A volte può capitare di ascoltare persone che si definiscono credenti (“qualcosa ci deve essere”), ma “la Chiesa, la messa, i preti, i comandamenti… non credo servano a niente!”. Questo modo di pensare molto diffuso, in particolare tra gli adolescenti, rimanda alla distinzione tra spiritualità e religione in senso proprio.
La prima sarebbe un insieme di idee o concetti, tendenzialmente astratti e fumosi e con generiche coloriture emotive, mentre la religione sarebbe un apparato esteriore fatto di ruoli, relazioni, azioni, istituzioni che sono – tendenzialmente – giudicati superflui e inutili. Una vera vita religiosa ha ovviamente un nucleo spirituale-personale. Ma un tale modo di pensare, se dicotomizzato, è ovviamente dannoso per un duplice motivo: innanzitutto rischia di creare una religiosità fai-da-te, comoda, non particolarmente impegnativa, che risulta in definitiva sterile nel rendere migliore il mondo e la vita delle persone; in secondo luogo, perde di vista la vera natura della persona umana, che non è una monade intellettuale o sentimentale, ma l’unione inscindibile – secondo la dottrina cristiana – di spirito (la relazione con Dio), anima (la relazione con i propri stati mentali) e corpo (la relazione con gli altri nel mondo).

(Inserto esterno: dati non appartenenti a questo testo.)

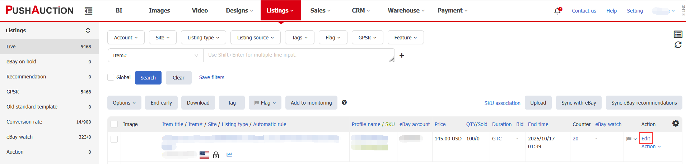Click the column settings gear icon

pyautogui.click(x=676, y=124)
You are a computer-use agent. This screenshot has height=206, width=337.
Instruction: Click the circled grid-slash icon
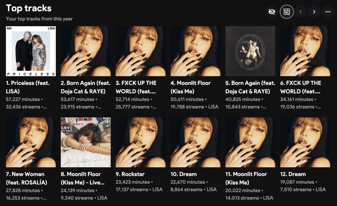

Tramite seri e rigorosi studi scientifici si può indagare quali sono gli effetti concreti di una religiosità fine a se stessa. E’ di aiuto la recente (novembre 2012) ricerca dello psichiatra britannico Michael King (qui il riassunto dello studio), che come evidenza la recensione della Duke University, è il più ampio studio fino ad ora compiuto circa la salute mentale di coloro che si definiscono spirituali ma non religiosi. L’intervista ha coinvolto un campione di 7.403 inglesi, suddivisi poi tra non credenti, religiosi, spirituali ma non religiosi. Rispetto agli altri, i religiosi mostrano in particolare meno problemi di droga (-27%) e alcol (-19%), e questo risultato non dice nulla di nuovo, ben conoscendo gli effetti positivi della religione sulla salute (vedi Handbook of Religion and Health).
Il risultato interessante riguarda gli spirituali non religiosi, che stanno peggio non solo dei religiosi, ma anche dei non credenti: rispetto a questi, gli “spiritualisti” sono più propensi a usare droghe (+24%) e a esserne dipendenti (+77%), ad avere disturbi alimentari (+46%), disturbi d’ansia (+50%), fobie specifiche (+72%), nevrosi (+37%) e a ricorrere a psicofarmaci (+40%).
Va precisato che lo studio non fornisce indicazioni causali: gli spiritualisti stanno peggio, o chi sta peggio tende a diventare spiritualista? In ogni caso, considerazioni simili permettono di far capire che “c’è qualcosa che non va” a coloro che vogliono credere a modo loro. E solo il passo compiuto verso una comunità, con tutto ciò che comporta, permette di compiere un vero avanzamento esistenziale.